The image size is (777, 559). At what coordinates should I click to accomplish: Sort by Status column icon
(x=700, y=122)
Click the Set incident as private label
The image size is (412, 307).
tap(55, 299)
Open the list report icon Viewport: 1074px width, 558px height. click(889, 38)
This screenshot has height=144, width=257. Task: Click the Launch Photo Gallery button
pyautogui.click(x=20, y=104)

**********

■ Stated exercise ■
Present all the items above as a Markdown table with the columns No. and Line, putting each line in its own numbered row and leaving out blank lines.

■ Solution for this exercise ■
| No. | Line |
|---|---|
| 1 | The image size is (777, 559). At what coordinates should I click to accomplish: Sort by Status column icon |
| 2 | (x=700, y=122) |
| 3 | Click the Set incident as private label |
| 4 | The image size is (412, 307). |
| 5 | tap(55, 299) |
| 6 | Open the list report icon Viewport: 1074px width, 558px height. click(889, 38) |
| 7 | This screenshot has height=144, width=257. Task: Click the Launch Photo Gallery button |
| 8 | pyautogui.click(x=20, y=104) |